I mean, good for Oprah that she's been able to direct laser-like focus on the issue of veracity, or lack thereof, in book publishing -- and I'm thrilled that everyone keeps calling for the obvious: that Frey's books should get shifted from the non-fiction best-seller lists to the fiction lists. But while we're at it, I want to formally call for the reclassification of the celebrity tabloids -- particularly those under Fuller's purview -- from "journalism" to "non-journalism."
If we don't, apparently an entire generation of young journalists might think that the advice of people like Fuller is worth heeding.
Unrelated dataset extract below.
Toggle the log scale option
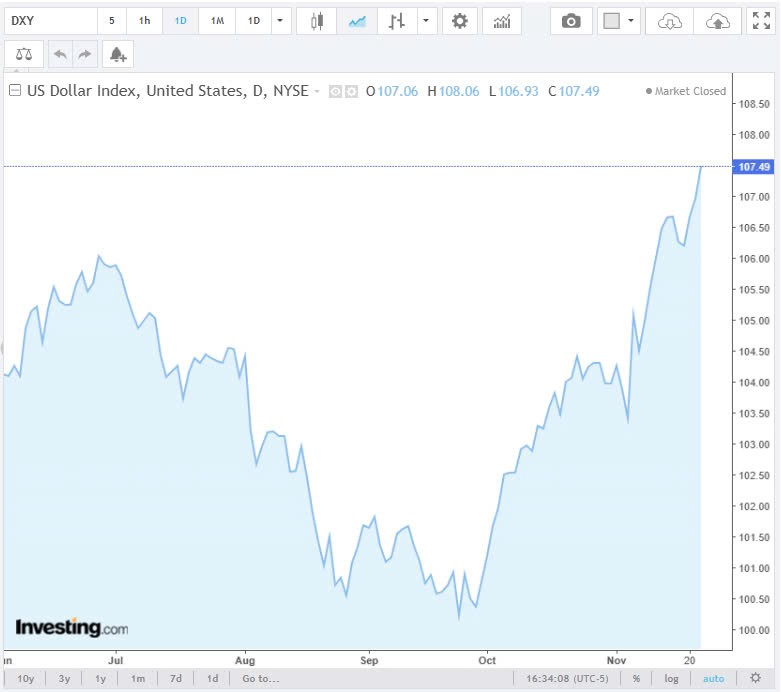781x692 pixels. pos(671,678)
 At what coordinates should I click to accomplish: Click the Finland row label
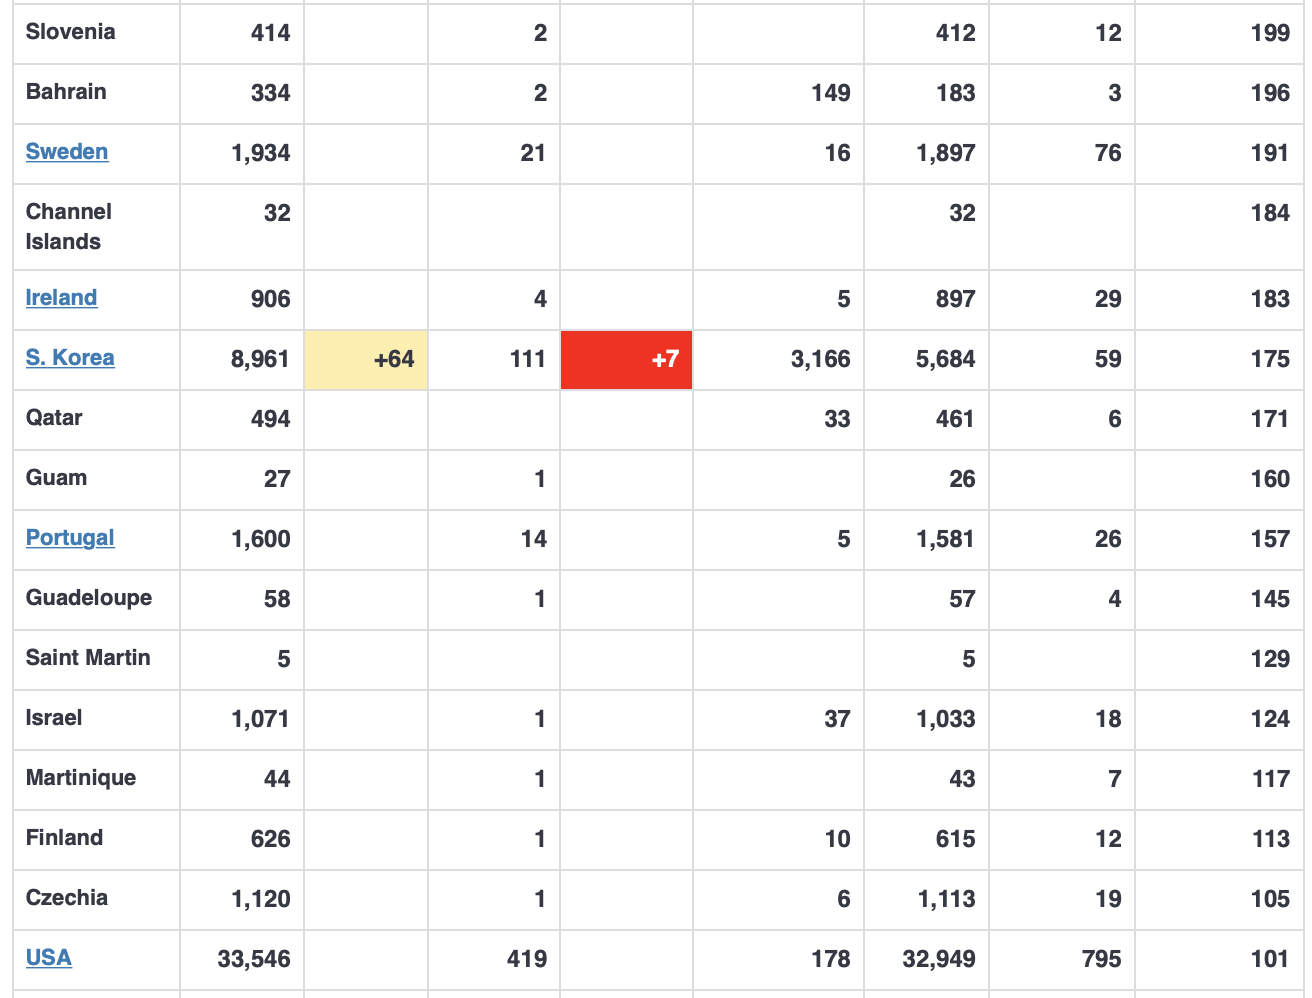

Young journalists like Amanda Millner-Fairbanks, the woman that Women's Wear Daily says is responsible for lining up speakers for the Columbia SPJ chapter. Fuller, Millner-Fairbanks told WWD's Jeff Bercovici, is "sort of the mother hen of this new form that's taken hold and is very profitable," thus justifying the speaking engagement.
I used to keep the most astonishingly preposterous issues of the celebrity tabs, like the Star with the now-legendary "IT'S BABY TIME!" cover (right as unpregnant Jennifer Aniston and Brad Pitt were announcing their split). And Celebrity Living's "JESSICA'S BABY WEIGHT BATTLE!" issue (right as unpregnant Jessica Simpson and Nick Lachey were splitting). Not to mention Globe's stellar Scott Peterson trial issue, with its "SCOTT WILL WALK FREE!" cover (which, in a classy bonus, also offered a "CHRIS REEVE -- WAS IT SUICIDE?" headline).
Unfortunately, running out of storage space, I tossed most of them. But now I'm regretting that I didn't donate them to Columbia so that the kids there could learn all about the exciting new field of non-journalism.
Of course, I defend Columbia's right to host controversial speakers. But did Fuller have to get humored by J-schoolers? Isn't there some other wacky group -- some Columbia version of Harvard's Hasty Pudding Theatricals -- that could have hosted her instead of student journalists?
For years I've said that "celebrity journalism" is as accurate as horoscopes. So, what the hell, why doesn't Columbia's SPJ chapter track down a "very profitable" astrologist who can offer students some reporting tips? And why don't some of the photography students in Columbia's MFA program invite a guest speaker from the ranks of the stalkarazzi that Fuller's celebrity tabs have aided and abetted so forcefully?
But then again, maybe someone from Columbia will, Oprah-style, get on TV -- cable access or even YouTube would be fine with me -- and say, "We made a mistake and we left the impression that the truth does not matter, and we are deeply sorry about that because that is not what we believe."
By the way, I'm happy to report that Oprah and James are expecting a baby girl. Friends say they intend to name it Bonnie.